Through around 2000 exhibits, many by important artistic personalities of the period, the world of nineteenth.century academicism is revealed as belonging to an artistic movement found throughout Europe from the eighteenth century. The selection begins with both Neo- classical and Romantic works, including the Oath of Saxons to Napoleon by Pietro Benvenuti (1769-1844) or the grandiose Entry of Charles VIII and portrait of Marie Antoinette by Giuseppe Bezzuoli (1784-1855), or The Two Foscari by Francesco Hayez (1791-1882). There are also many historical pictures which represent one of the most significant aspects of early nineteenth century culture, such as those of Sabatelli, Pollastrini or Stefano Ussi, whose Expulsion of the Duke of Athens represents his debut in this genre. Fine sculpture of the same period is shown, such as Antonio Canova's head of Napoleon, Pietro Tenerani's Psyche and the famous Cain and Abel by Giovanni Duprè.

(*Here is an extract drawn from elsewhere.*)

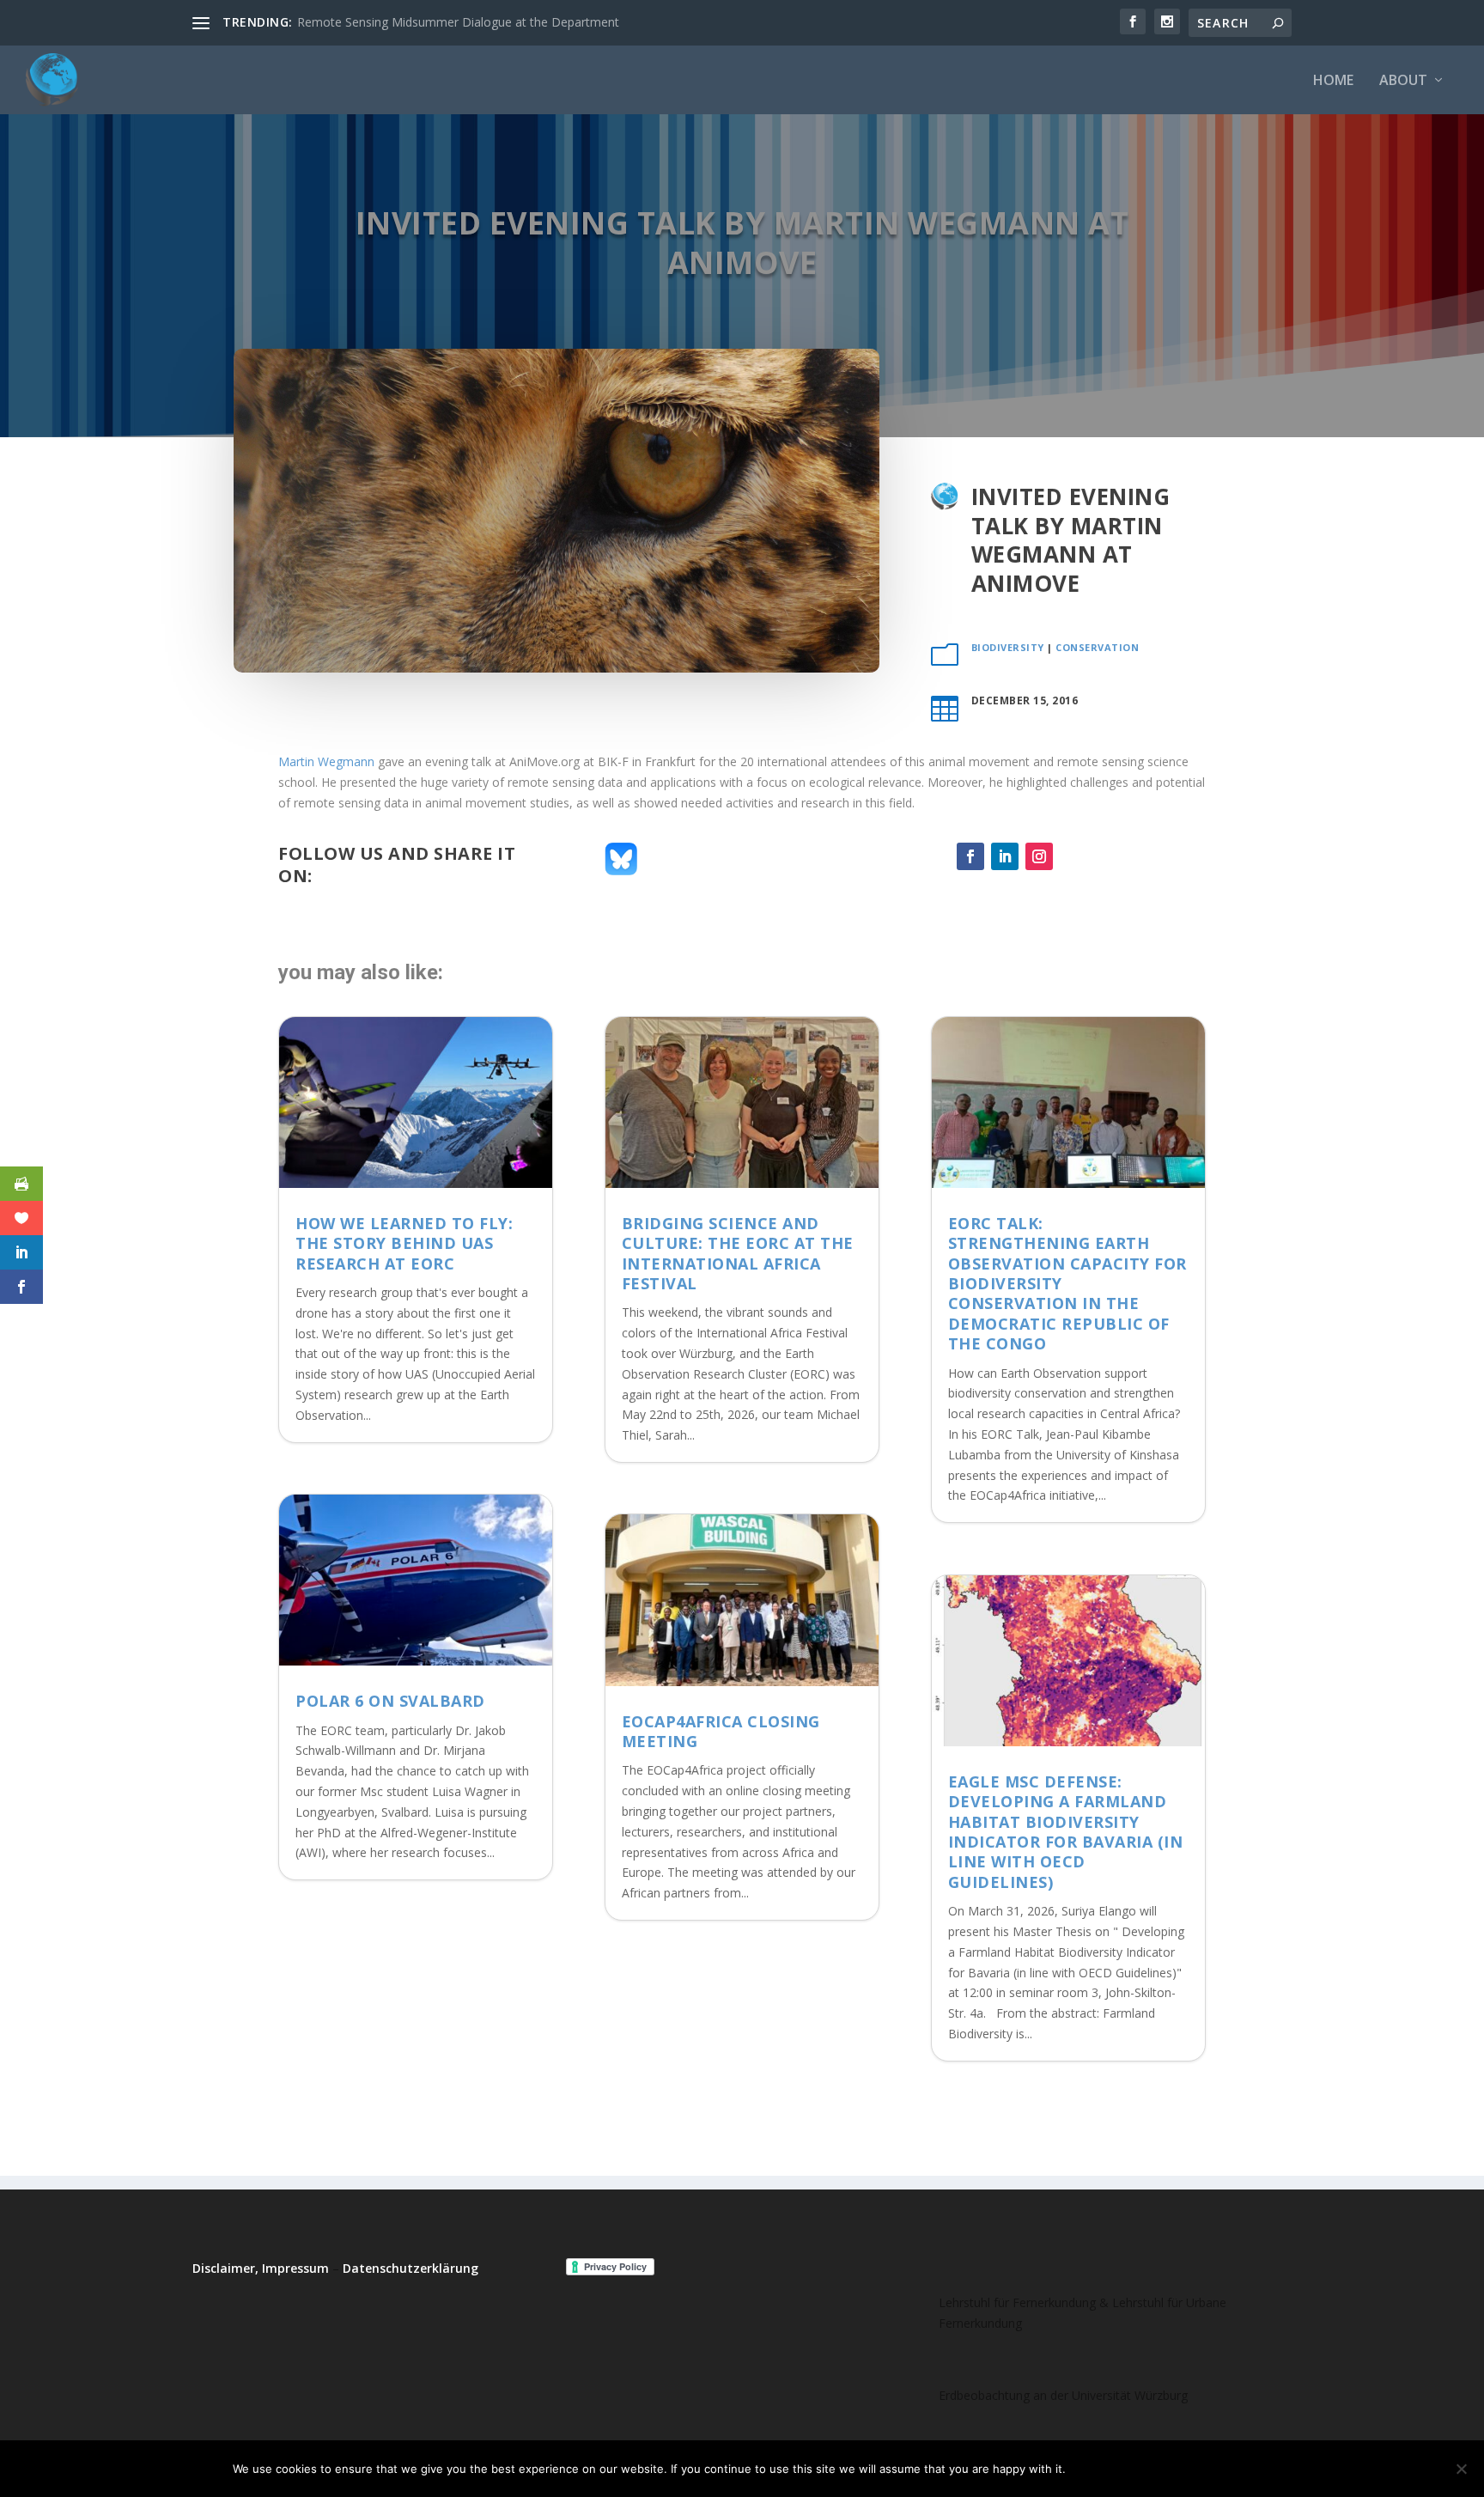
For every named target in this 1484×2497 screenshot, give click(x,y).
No (1138, 2469)
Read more (1209, 2469)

The paintings which most characterize the gallery however are those of the Macchiaioli, the famous Tuscan artists of the mid-nineteenth century whose far-reaching innovations were of national importance. These artists were mostly trained in the Florentine Academy, but rejected its formal and technical ideas in favour of smaller paintings inspired directly by nature or daily life and created with patches of colour and the use of light and shade. Many paintings by the best known of this group Giovanni Fattori (1825-1908) are found here, including the splendid Rotonda Palmieri and the Battle of Magenta, the 'Staffato' and a series of landscapes and scenes of life in the Maremma area (the Market in Maremma, the Ox-Cart, the Salto delle Pecore). The views and interior scenes of Silvestro Lega (1826-1895) and Telemaco Signorini (1835-1901) are notable, as is the large series of portraits by Giovanni Boldini (1842-1931) belonging to the gift made by Diego Martelli the noted critic and friend of the Macchiaioli. Paintings, and above all sculpture by Adriano Cecioni (1836-1886), one of the most lucid and aware of the group, show the effect on terracotta sculpture of the tonal ideas prevalent among these artists to whom the 'touch' was so important. Among recently opened rooms it is worth noting the one dedicated to Michele Gordigiani, the celebrated portraitist of Italian aristocracy.
The most notable group of paintings in the Gallery of Modern Art are therefore mainly of the nineteenth century, and the lack of examples of the early twentieth century movements is one felt very strongl in the Florentine collection.